• WHAT YOU NEED TO DO
1. Translate this sentence from the audio lab course page into German: "The lab courses will be held weekly for each group and will be supervised by members of the AudioLabs team."
2. Check each statement against the audio lab course page and answer yes or no, quoting the words of the page that decide it: (a) Lab 3 deals with speech enhancement using microphone arrays. (b) Registration for the course is done by email. (c) CME students must have passed the MATLAB Preparation Programming Course Exam.
3. Continue the audio lab course page from the point where it stops.

• TEXT TO READ
If you want take this lab course, please register before 24th of April via StudOn. For an overview of this course, click here. For questions, please contact Frank Zalkow.
The lab consists of:
Important notes:
All following lab courses take place in Room 3R3.06 (P1, LIKE):
Lab 1: Short-Time Fourier Transform and Chroma Features
26.04.2018: 12:30 – 16:30, 27.04.2018: 13:15 – 17:15
Lab 2: Pitch Estimation and Harmonic to Noise Ratio Estimation
17.05.2018: 12:30 – 16:30, 18.05.2018: 13:15 – 17:15
Lab 3: Speech Enhancement Using Microphone Arrays
07.06.2018: 12:30 – 16:30, 08.06.2018: 13:15 – 17:15
Lab 4: Speech Analysis
21.06.2018: 12:30 – 16:30, 22.06.2018: 13:15 – 17:15
Lab 5: Statistical Methods for Audio Experiments
05.07.2018: 12:30 – 16:30, 06.07.2018: 13:15 – 17:15
The objective of this lab course is to give students a hands on experience in audio processing. The lab is organised as follows:
The lab courses will be held weekly for each group and will be supervised by members of the AudioLabs team.
This document gives a small introduction to MATLAB. Rather than being comprehensive, we only introduces some basic functions that are needed in the subsequent lab courses.
For CME students it is required to have passed the MATLAB Preparation Programming Course Exam.
The Fourier transform, which is used to convert a time-dependent signal to a frequency-dependent signal, is one of the most important mathematical tools in audio signal processing. Applying the Fourier transform to local sections of an audio signal, one obtains the short-time Fourier transform (STFT). In this lab course, we study a discrete version of the STFT. To work with the discrete STFT in practice, one needs to correctly interpret the discrete time and frequency parameters. Using MATLAB, we compute a discrete STFT and visualize its magnitude in form of a spectrogram representation. Then, we derive from the STFT various audio features that are useful for analyzing music signals. In particular, we develop a log-frequency spectrogram, where the frequency axis is converted into an axis corresponding to musical pitches. From this, we derive a chroma representation, which is a useful tool for capturing harmonic information of music.

• Element and text position data
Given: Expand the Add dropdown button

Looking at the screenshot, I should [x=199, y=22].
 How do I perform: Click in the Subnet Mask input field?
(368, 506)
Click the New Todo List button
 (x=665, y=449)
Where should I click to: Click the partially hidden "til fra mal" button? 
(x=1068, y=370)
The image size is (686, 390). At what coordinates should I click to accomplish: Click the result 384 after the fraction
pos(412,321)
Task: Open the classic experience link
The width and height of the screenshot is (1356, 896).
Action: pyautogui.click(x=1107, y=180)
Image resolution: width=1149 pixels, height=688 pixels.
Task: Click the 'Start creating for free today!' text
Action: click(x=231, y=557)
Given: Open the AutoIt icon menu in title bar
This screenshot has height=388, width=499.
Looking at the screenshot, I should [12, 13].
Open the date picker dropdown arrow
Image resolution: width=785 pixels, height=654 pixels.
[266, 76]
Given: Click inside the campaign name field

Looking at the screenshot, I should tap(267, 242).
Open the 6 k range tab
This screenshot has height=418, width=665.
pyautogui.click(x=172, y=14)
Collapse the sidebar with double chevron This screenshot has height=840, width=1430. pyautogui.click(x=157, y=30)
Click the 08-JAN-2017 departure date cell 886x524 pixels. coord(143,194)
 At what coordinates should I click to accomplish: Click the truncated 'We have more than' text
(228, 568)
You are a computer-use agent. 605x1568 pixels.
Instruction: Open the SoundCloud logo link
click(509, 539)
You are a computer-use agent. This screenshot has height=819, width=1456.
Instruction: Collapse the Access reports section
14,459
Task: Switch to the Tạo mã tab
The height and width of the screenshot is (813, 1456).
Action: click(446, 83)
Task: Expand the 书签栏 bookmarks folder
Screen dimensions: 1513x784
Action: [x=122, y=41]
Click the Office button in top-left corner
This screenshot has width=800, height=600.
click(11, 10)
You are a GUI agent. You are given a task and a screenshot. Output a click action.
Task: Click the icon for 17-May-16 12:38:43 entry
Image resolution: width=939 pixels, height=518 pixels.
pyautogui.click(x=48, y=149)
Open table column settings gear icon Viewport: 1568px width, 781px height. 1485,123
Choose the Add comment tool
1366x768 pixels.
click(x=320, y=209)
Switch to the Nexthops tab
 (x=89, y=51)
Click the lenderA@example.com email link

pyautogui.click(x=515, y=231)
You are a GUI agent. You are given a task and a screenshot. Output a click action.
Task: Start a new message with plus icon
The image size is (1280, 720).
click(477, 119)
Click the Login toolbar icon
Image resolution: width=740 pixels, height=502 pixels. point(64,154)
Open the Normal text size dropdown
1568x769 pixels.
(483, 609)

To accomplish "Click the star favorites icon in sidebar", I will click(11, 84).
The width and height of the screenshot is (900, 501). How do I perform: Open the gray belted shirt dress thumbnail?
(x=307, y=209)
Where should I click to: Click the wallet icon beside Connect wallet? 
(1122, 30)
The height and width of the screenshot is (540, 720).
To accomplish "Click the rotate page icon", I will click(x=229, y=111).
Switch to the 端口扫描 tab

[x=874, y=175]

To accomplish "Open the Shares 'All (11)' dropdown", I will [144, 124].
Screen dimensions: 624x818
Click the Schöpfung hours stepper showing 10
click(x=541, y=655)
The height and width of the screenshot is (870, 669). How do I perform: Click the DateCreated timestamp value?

• ANSWERS TO THE PROBLEMS
1. Die Laborkurse finden für jede Gruppe wöchentlich statt und werden von Mitgliedern des AudioLabs-Teams betreut.

2.
(a) Yes: "Lab 3: Speech Enhancement Using Microphone Arrays"
(b) No: "please register before 24th of April via StudOn"
(c) Yes: "For CME students it is required to have passed the MATLAB Preparation Programming Course Exam."

3.
When looking at audio signals, one possible signal model is to distinguish between harmonic components and noise like components. The harmonic components exhibit a periodic structure in time and it is of course of interest to express this periodicity via the fundamental frequency F0, i.e. the frequency of the first sinusoidal component of the harmonic source. This fundamental frequency is closely related to the so called pitch of the source. The pitch is defined as how "low" or "high" a harmonic or tone-like source is perceived. Although strictly speaking this is a perceptual property, and is not necessarily equal to the fundamental frequency, it is often used as a synonym for the fundamental frequency. We will use the term pitch in this way in the remaining text. It is also of interest how the relationships in terms of energy between the harmonic and noise like components of an audio signal are. One feature expressing this relationship is the Harmonic to Noise Ratio (HNR). The estimation of the pitch and the HNR then can be used e.g. for efficiently coding the signal, or to generate a synthetic signal based on this and other information gained from analysing the signal. In this laboratory we will concentrate on a single audio source, and we will restrict ourselves to speech, which is the primary mode of human interaction. We will use this signals to develop simple estimators for both features and compare the results to state-of-the-art solutions for estimating the pitch and the HNR.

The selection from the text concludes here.